What you will do:
Set down precisely the lines from the line with "The image size is (2292, 1140)." through the end of the material, inclusive, and no pictures.

Input:
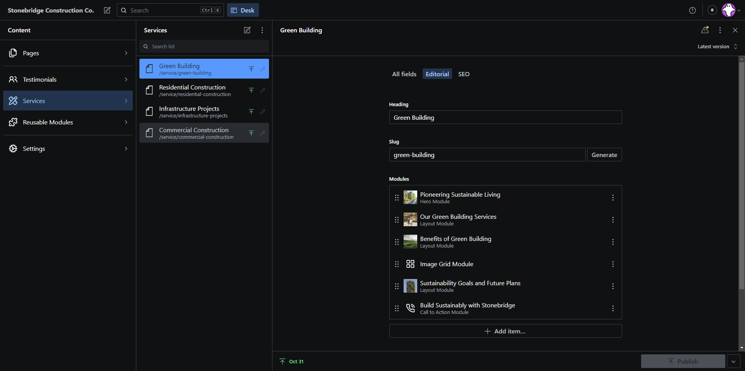Select Commercial Construction in the Services list
745x371 pixels.
click(x=194, y=133)
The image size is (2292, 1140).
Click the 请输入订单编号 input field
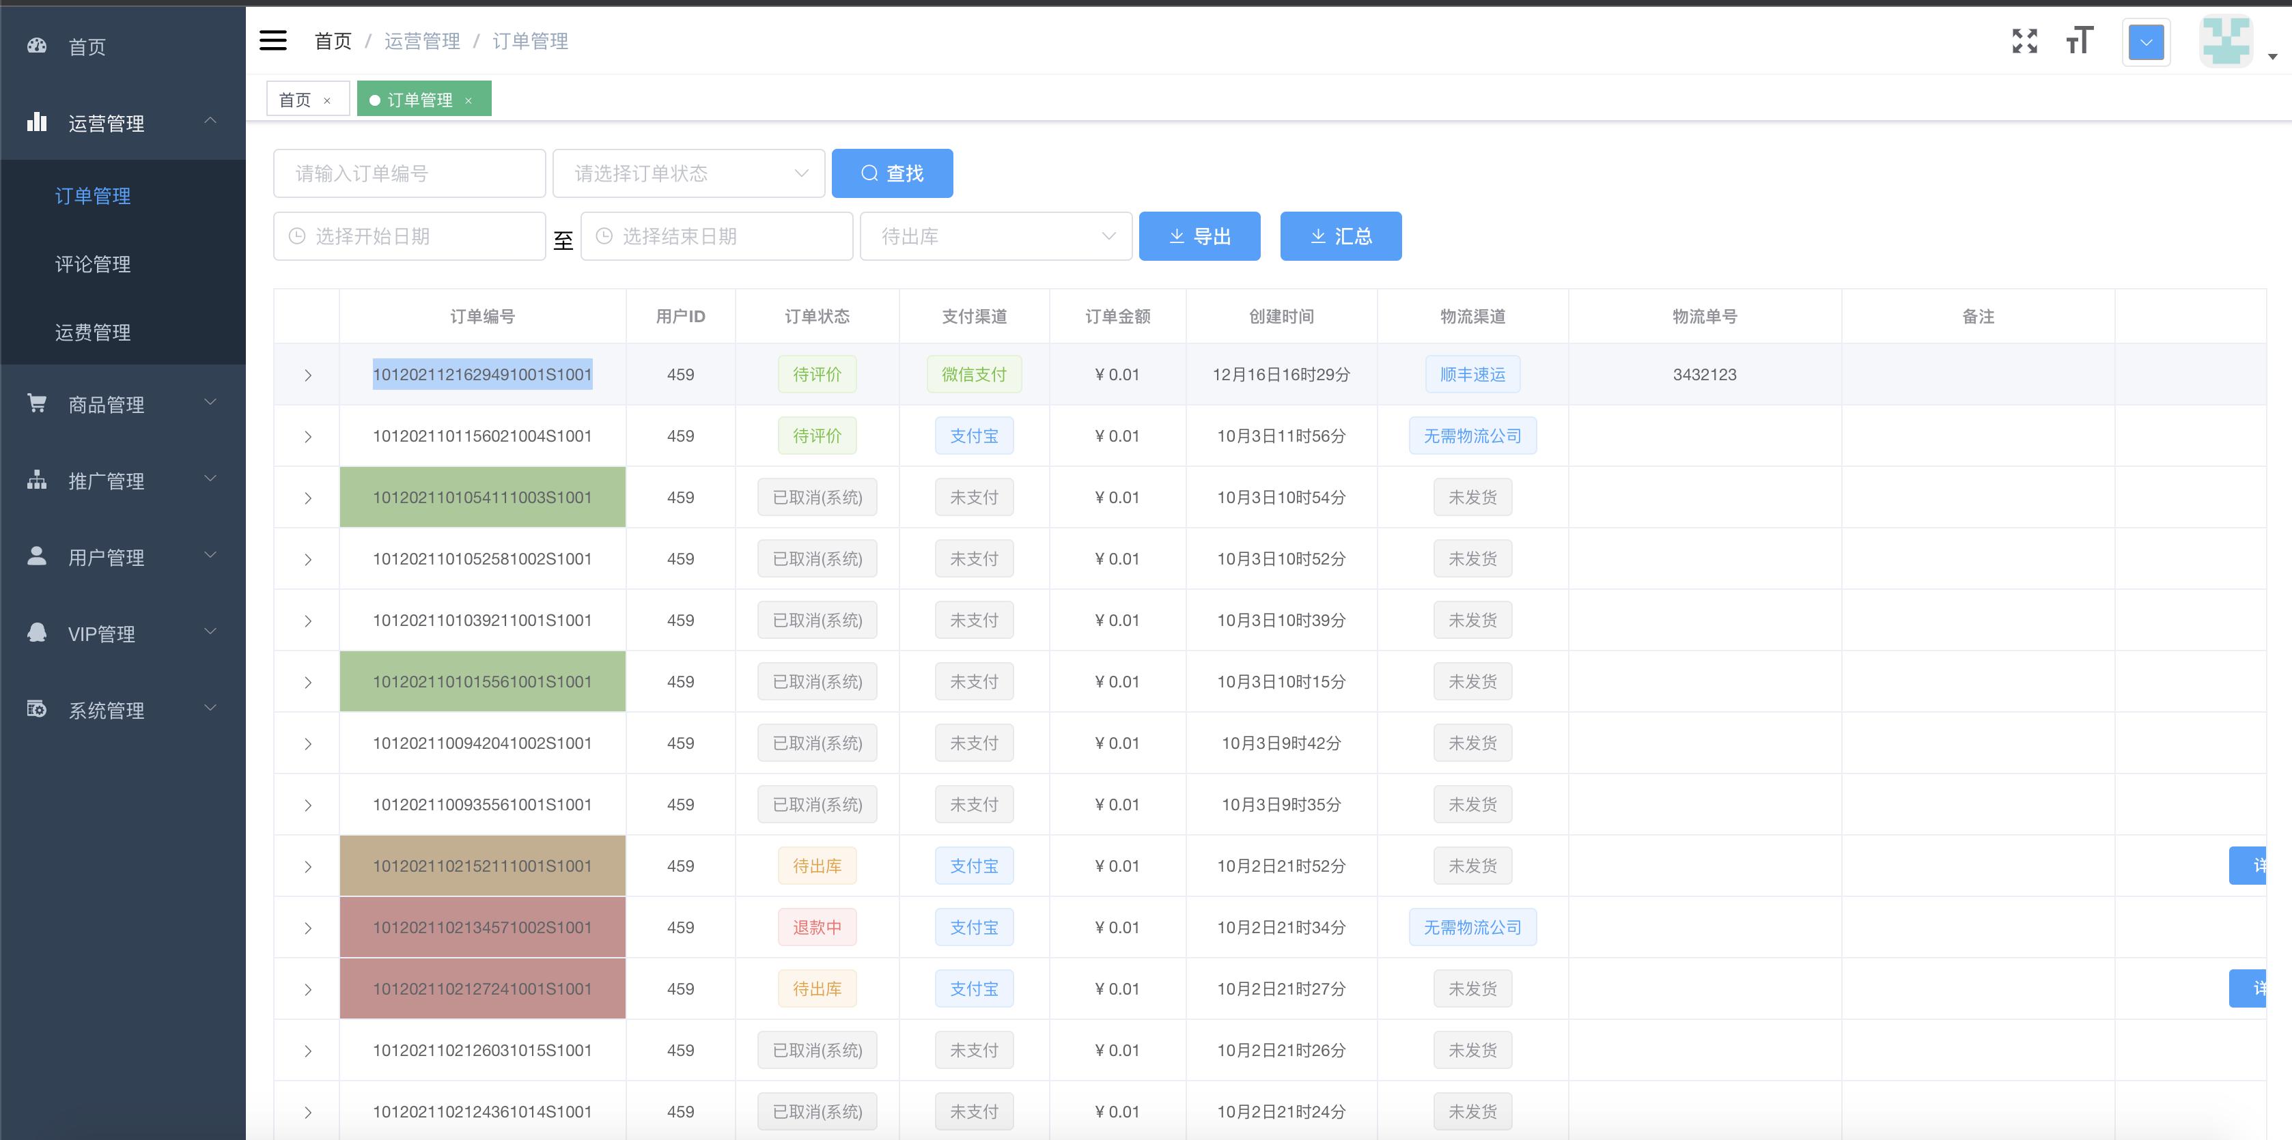pos(409,173)
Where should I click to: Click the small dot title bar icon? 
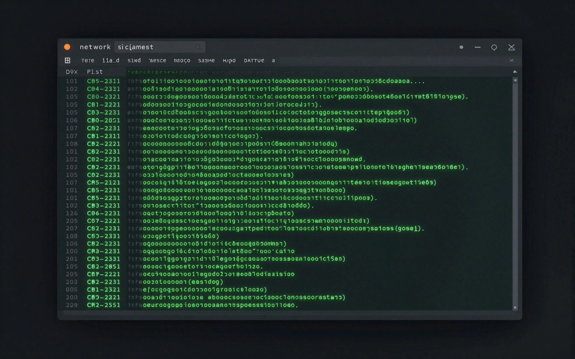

Exercise result:
The image size is (2292, 1140).
Click the 请输入订单编号 input field
pos(409,173)
Where should I click to: Click the small dot title bar icon? 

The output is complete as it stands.